In response to the author’s statement of “Outdoing a mobile OS like iOS or Android for a desktop OS is an engineering challenge and Microsoft efforts will be known once the Windows 8 tablets are ready.” a commenter noted,
But Android tablets have not been able to match the battery life of the iPad either. I think once you get into the 8 hour range the battery life comparison goes out the door. Perhaps a Windows ARM tablet can achieve both the battery life and sex appeal of an iPad. ~rwalrond
So maybe the tablet market will be much the same as the traditional PC market…there’s going to be a love-hate relationship. The problem, IMO, is that Microsoft is already behind. Apple, with it’s introduction of the iPad has set the bar pretty high. I’m not certain Microsoft will be an eventual winner, squaring directly with Apple. Don’t tell MS, but I would much rather have a MS-based tablet than an Apple product…just me.
The author of Happy birthday: On the eve of Windows 8, Microsoft’s Tablet PC turns 10, a TabTimes article, said,
Friday, November 11, 2011 marks the 10th anniversary of Microsoft’s announcement of third-party Tablet PCs. To commemorate the occasion, we’re publishing a series of three stories. This is the second of three. ~David Needle
At the Comdex conference in 2001, Bill Gates said, “The Tablet takes cutting-edge PC technology and makes it available wherever you want it, which is why I’m already using a Tablet as my everyday computer,” ~Bill Gates.
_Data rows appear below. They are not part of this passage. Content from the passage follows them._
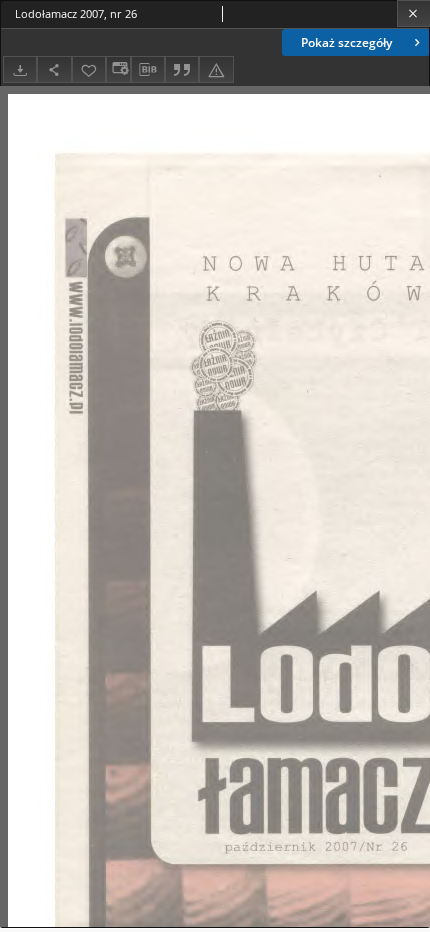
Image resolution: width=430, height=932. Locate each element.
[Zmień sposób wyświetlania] (118, 69)
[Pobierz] (20, 69)
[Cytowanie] (182, 69)
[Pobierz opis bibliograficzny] (148, 70)
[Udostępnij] (54, 69)
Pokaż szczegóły (346, 42)
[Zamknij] (413, 13)
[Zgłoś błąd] (216, 69)
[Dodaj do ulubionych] (89, 69)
And also stated, “It’s a PC that is virtually without limits and within five years I predict it will be the most popular form of PC sold in America.” ~Bill Gates.
Though the first tablet PC came to market in 202, it never hit mainstream consumers. It did well in commercial settings, such as hospitals and factories, the use of the stylus just never caught on. I think Microsoft just did not understand what was missing, hence the dramatic iPad market. I think they were trying to force-feed the Windows Pocket PC OS and never considered the user wanted a different approach, and I would suspect, hardware manufactures may have been reluctant to make any changes.
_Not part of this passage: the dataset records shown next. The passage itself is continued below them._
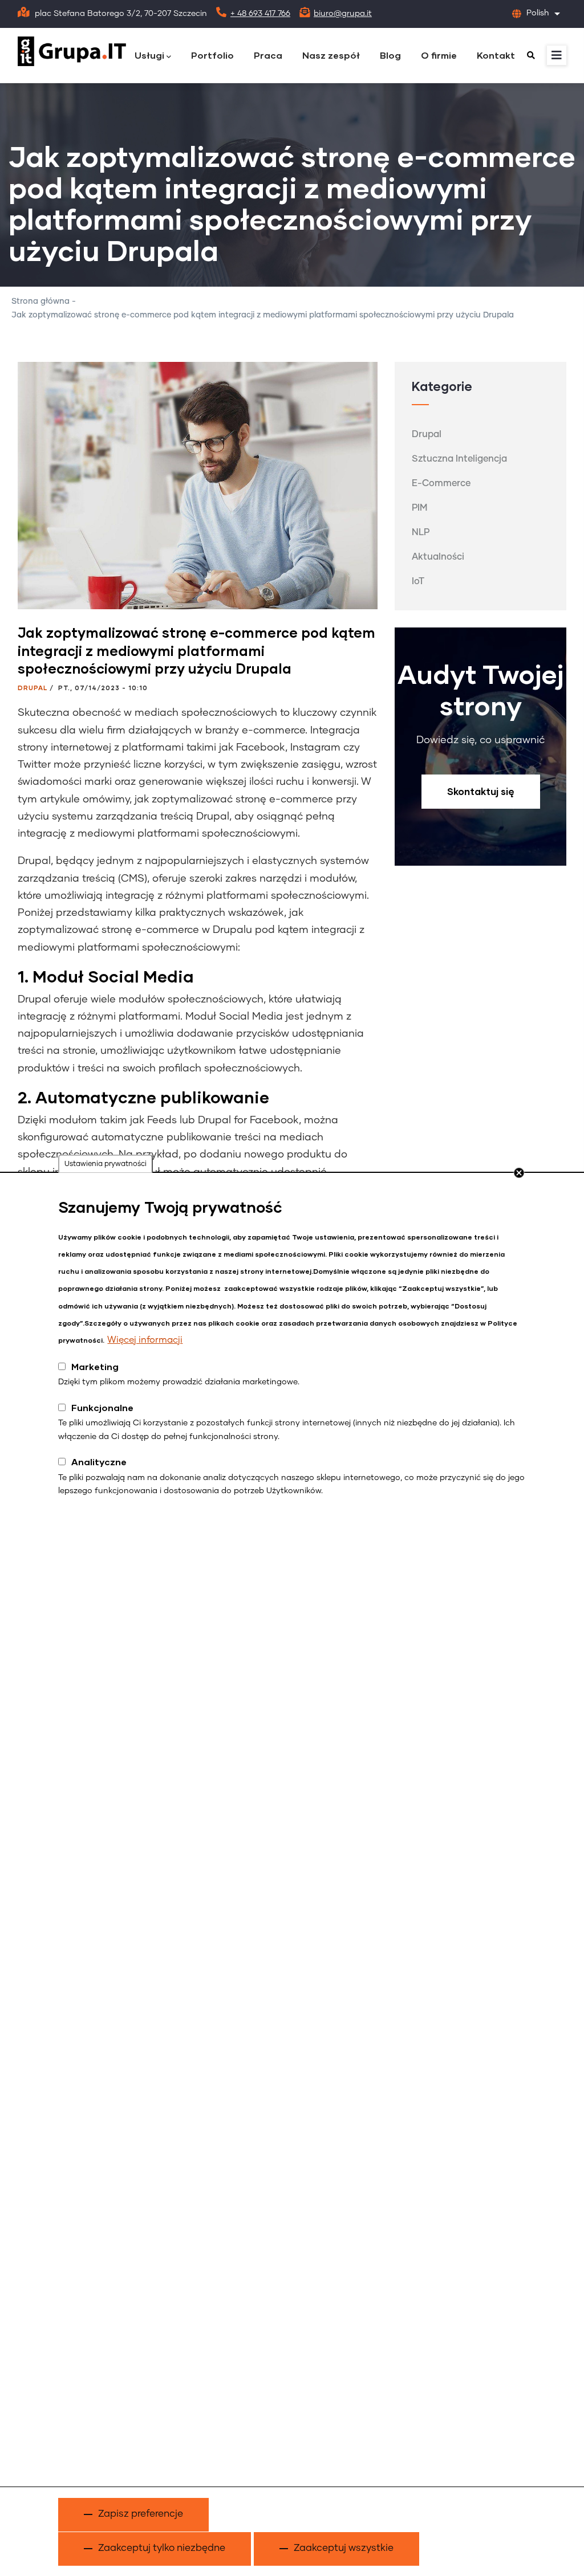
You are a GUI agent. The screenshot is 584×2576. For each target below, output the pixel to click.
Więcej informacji (144, 1339)
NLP (420, 532)
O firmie (439, 55)
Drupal (32, 687)
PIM (419, 507)
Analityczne (99, 1461)
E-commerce (441, 483)
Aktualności (438, 556)
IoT (418, 581)
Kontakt (496, 55)
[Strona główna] (72, 51)
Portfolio (212, 55)
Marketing (95, 1366)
In a recent article, Windows 8 tablet, on daydaily.com, the author had this to say…
New rumours suggest that Microsoft is working on an own-brand tablet to launch running Windows 8. The speculation comes from Taipei, with sources claiming that the tablet will make use of a Texas Instruments chip and will launch by the end of 2012. ~daydaily.com.
I first noticed these rumors in early 2011, starting with a TabletPCReview.com article, Microsoft to Launch Its Own Windows 8 Tablet? The author noted a rumor by DigiTimes, saying,
The folks at DigiTimes started the rumor, claiming their informants as sources from the upstream supply chain. According to the DigiTimes’ information, Microsoft will partner with Texas Instruments, which will manufacture what would be an ARM-designed chip for the tablet. ~Mark Calley.
What we know is that many top brands are preparing to launch tablets with the Microsoft Windows 8 operating system. HP, Dell, ASUS, and Samsung have already been rumored in the mix.